Фредериксон смотрит туда, куда она указывает. Сефелт наполовину приобрел прежние очертания, и колышется верх-вниз от тяжелого, сырого, дрожащего дыхания. На голове, где он ударился об пол, виднеется уродливая шишка, и красная пена пузырится вокруг палочки, там, где она входит ему в рот, а глаза закатились, видны только белки. Его руки пригвождены по обе стороны тела ладонями вверх, и пальцы, подергиваясь, сжимаются и разжимаются, как у того парня, которого я видел в шок-шопе, когда он был привязан к столу в форме креста, и дым поднимался вверх от его запястий при каждом ударе тока. Сефелт и Фредериксон никогда не были в шок-шопе. Они генерируют в себе достаточное напряжение, накапливающееся в их позвоночниках, которое включают на расстоянии, с сестринского поста, если они выбивались из строя, и это лучшая из всех грязных шуток, и можно выгибать и трясти их, задействовав маленький участок у них на спине. Не надо возиться с ними, чтобы таскать в шоковую комнату.

Большая Сестра немного потрясла руку Фредериксона, чтобы не дать ему заснуть, и повторяет:

— Даже если вы примете во внимание вредное воздействие лекарств, не думаете ли вы, что это все же лучше, чем такое?

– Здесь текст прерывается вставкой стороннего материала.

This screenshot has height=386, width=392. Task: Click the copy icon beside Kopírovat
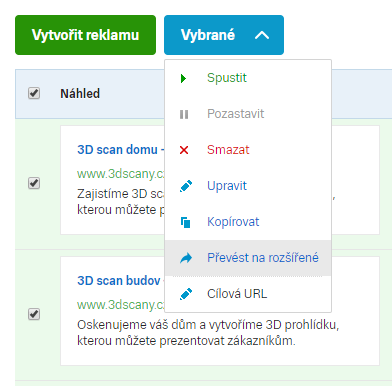(x=185, y=222)
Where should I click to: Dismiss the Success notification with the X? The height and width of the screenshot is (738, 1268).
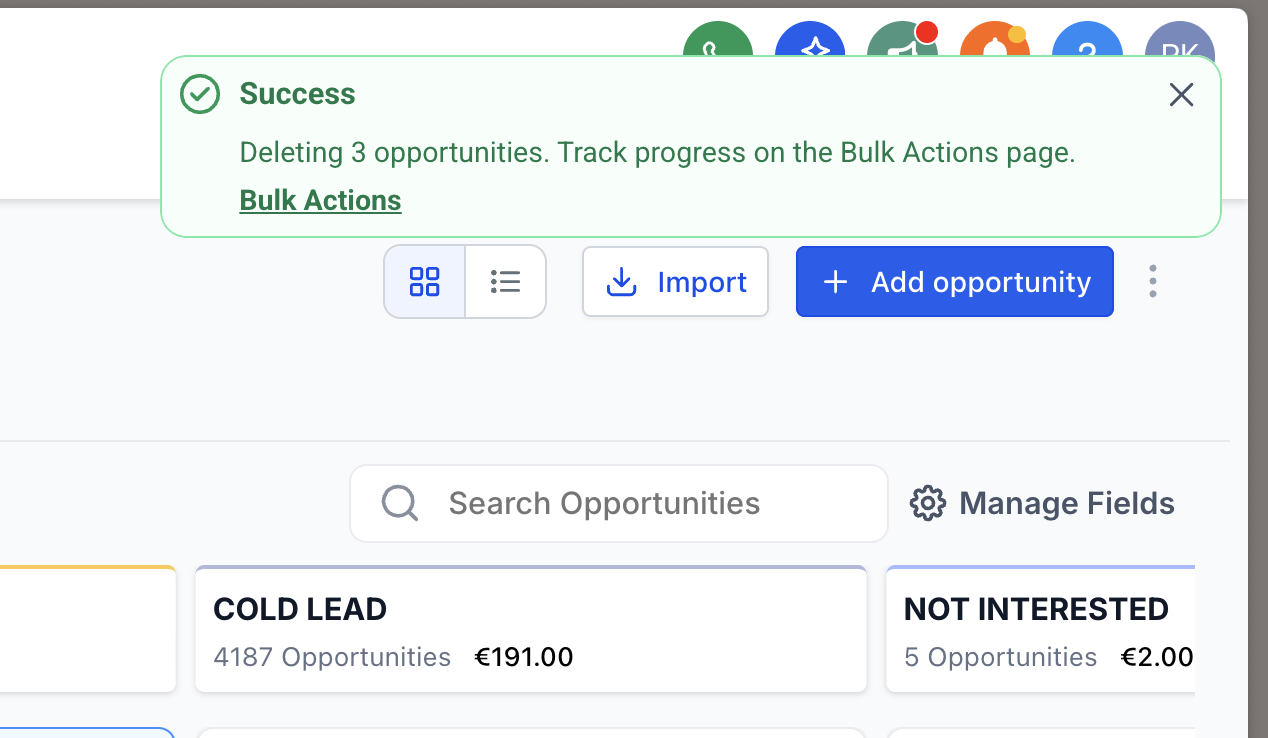pyautogui.click(x=1182, y=95)
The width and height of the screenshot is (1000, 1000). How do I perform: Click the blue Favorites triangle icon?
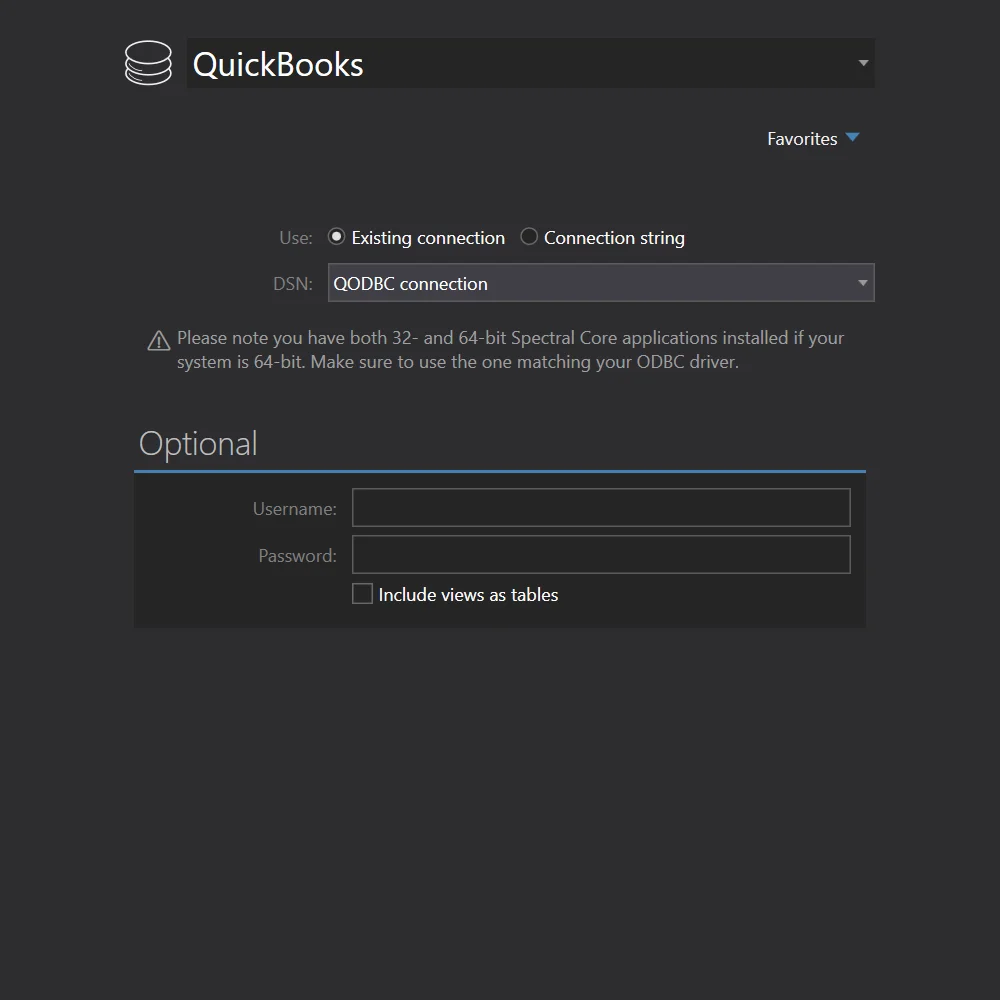pyautogui.click(x=852, y=137)
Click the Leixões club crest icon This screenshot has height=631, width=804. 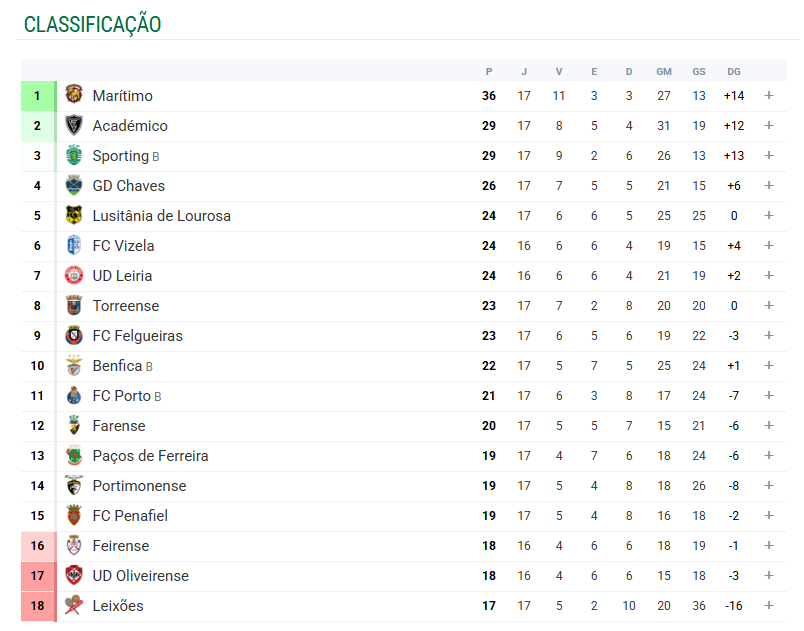tap(74, 605)
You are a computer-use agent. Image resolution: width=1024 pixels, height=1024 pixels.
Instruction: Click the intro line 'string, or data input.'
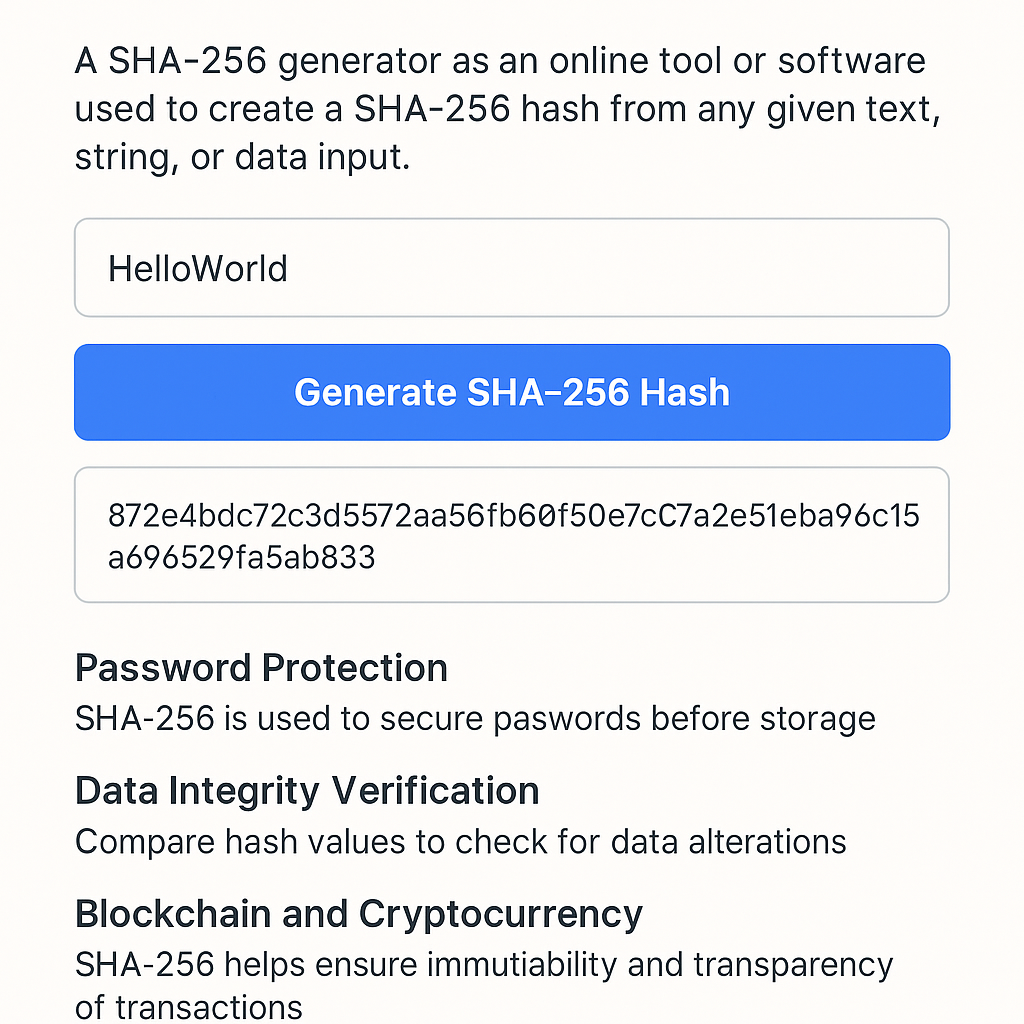tap(242, 157)
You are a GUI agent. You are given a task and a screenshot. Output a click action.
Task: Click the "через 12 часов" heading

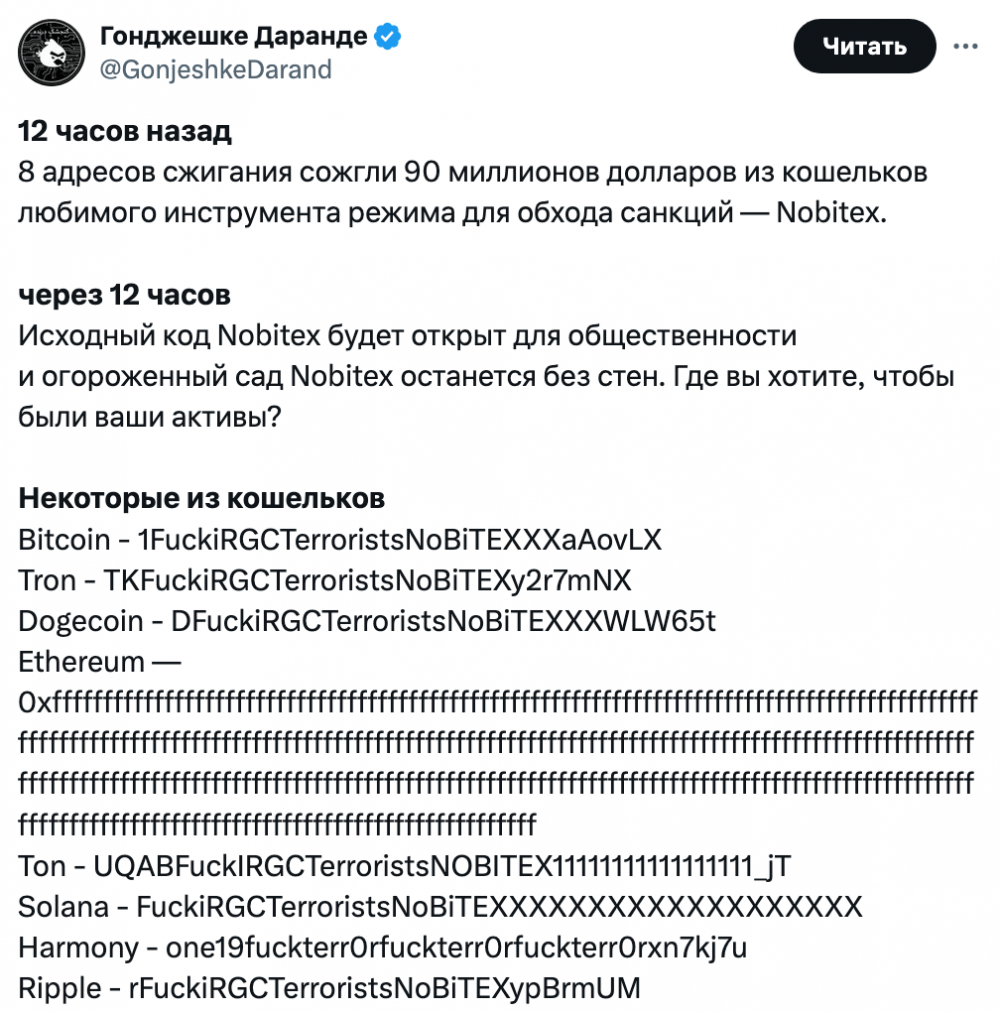pos(124,295)
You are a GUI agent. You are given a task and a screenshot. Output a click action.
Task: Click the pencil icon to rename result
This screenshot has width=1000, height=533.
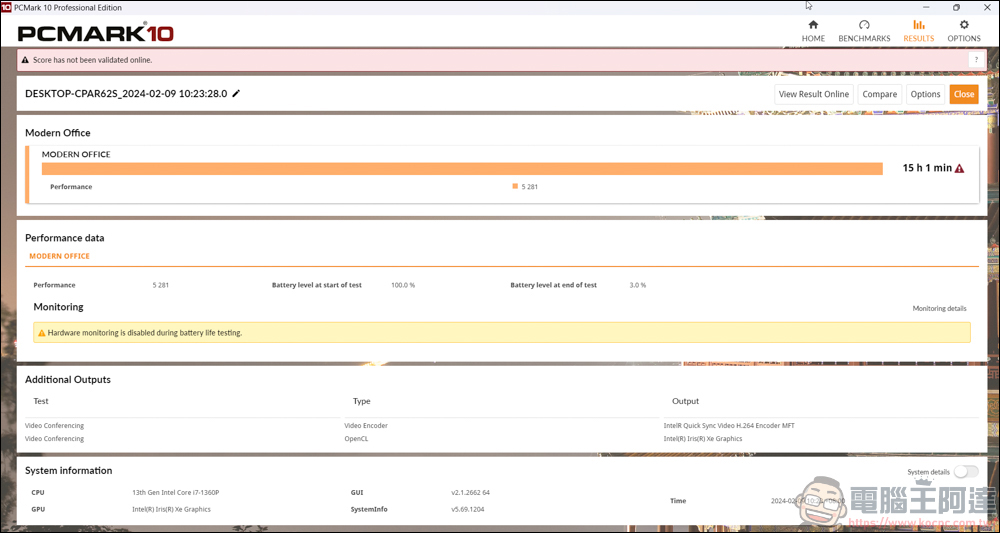[237, 94]
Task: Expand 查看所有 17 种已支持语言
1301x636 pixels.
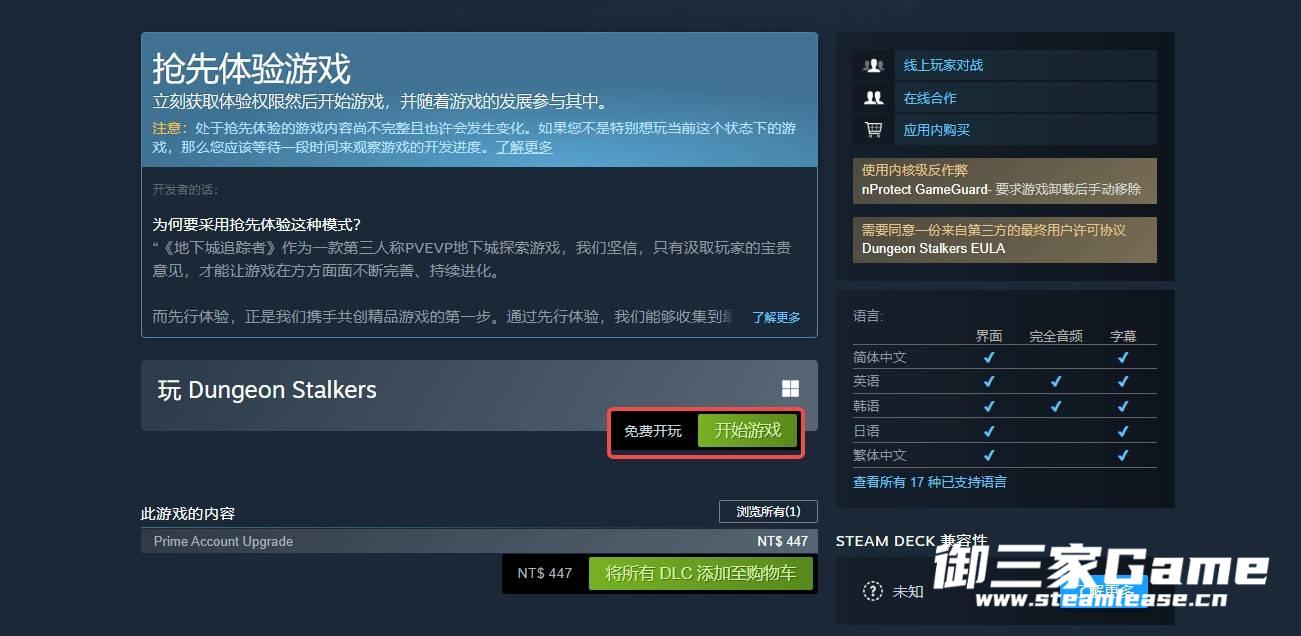Action: pyautogui.click(x=930, y=482)
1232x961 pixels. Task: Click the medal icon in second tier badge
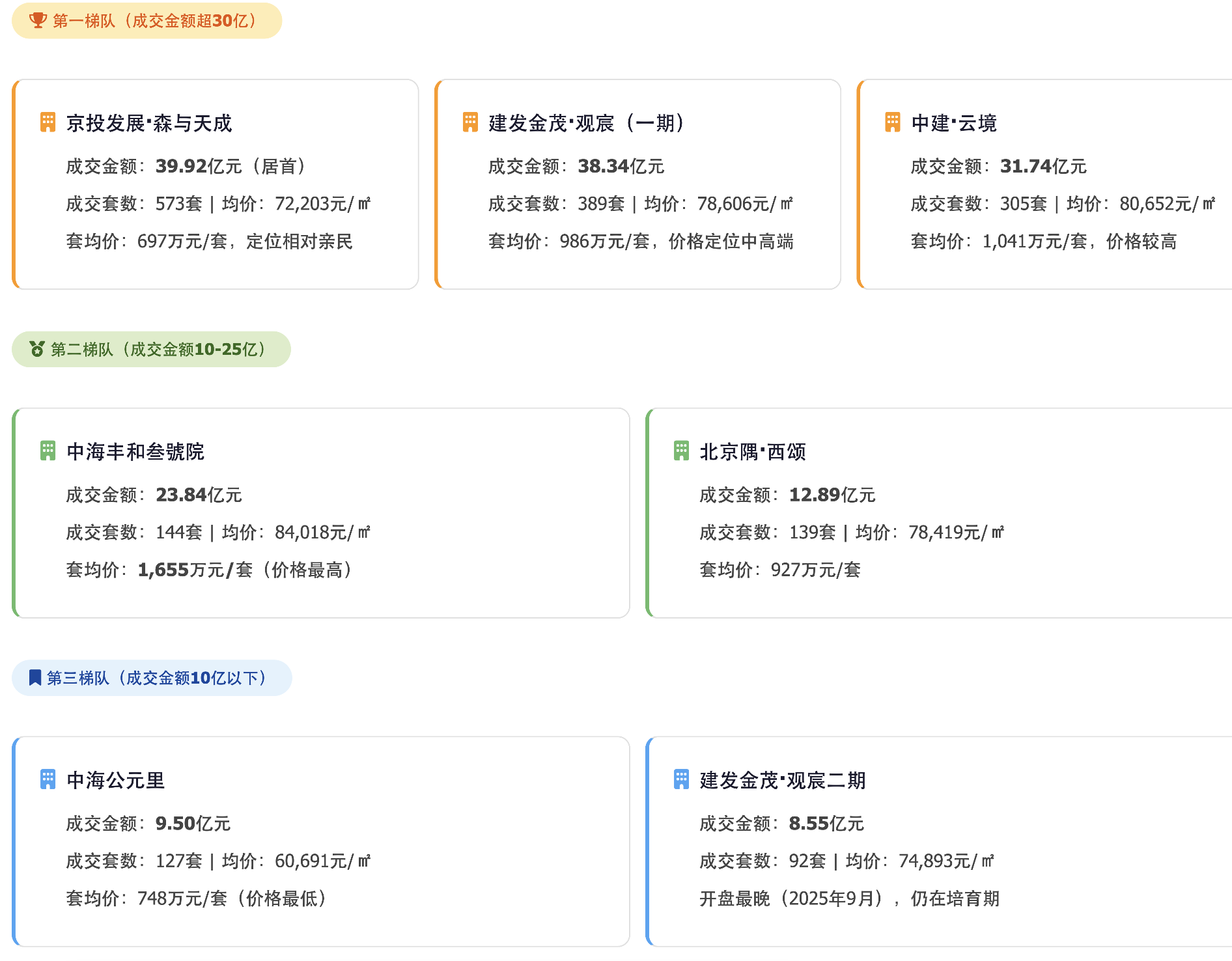[37, 350]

И пока Фредериксон смотрит вниз, на пол, его светлые брови поднимаются все выше, будто он в первый раз видит, как сам выглядит, как минимум, раз в месяц. Сестра улыбается, разводит руками и направляется к двери, строго взглянув на Острых, словно хочет пристыдить их за то, что они собрались здесь и глазеют на такую вещь; потом уходит, а Фредериксон вздрагивает и пытается улыбнуться.

— С чего это я разозлился на старую деву, ведь она не сделала ничего такого, что дало бы мне повод вот так взорваться, разве не так?

Не похоже, что он ждет ответа; скорее удивляется, что не может найти оправдания. Он снова вздрагивает и принимается потихоньку отодвигаться от группы. Макмерфи подходит к нему и спрашивает, понизив голос, что именно они принимают?

— Дайлантин, Макмерфи, противосудорожное, если тебе нужно знать.

— Не действует или что-то еще?

— Думаю, что оно действует нормально — если ты его пьешь.

— Тогда что за базар — принимать его или нет?

— Смотри, если тебе интересно. Есть одна грязная штука, когда ты его принимаешь. — Фредериксон протянул руку и схватил себя за нижнюю губу большим и указательным пальцами, чтобы показать изъеденные розовые бескровные десны вокруг длинных белых зубов. — Твои дешны, — выговаривает он, — дайлантин разъедает, а припадок расшатывает твои жубы. И ты…

С пола слышен какой-то звук. Там стонет и хрипит Сефелт, а черный парень вытаскивает вместе со своей палкой два его зуба.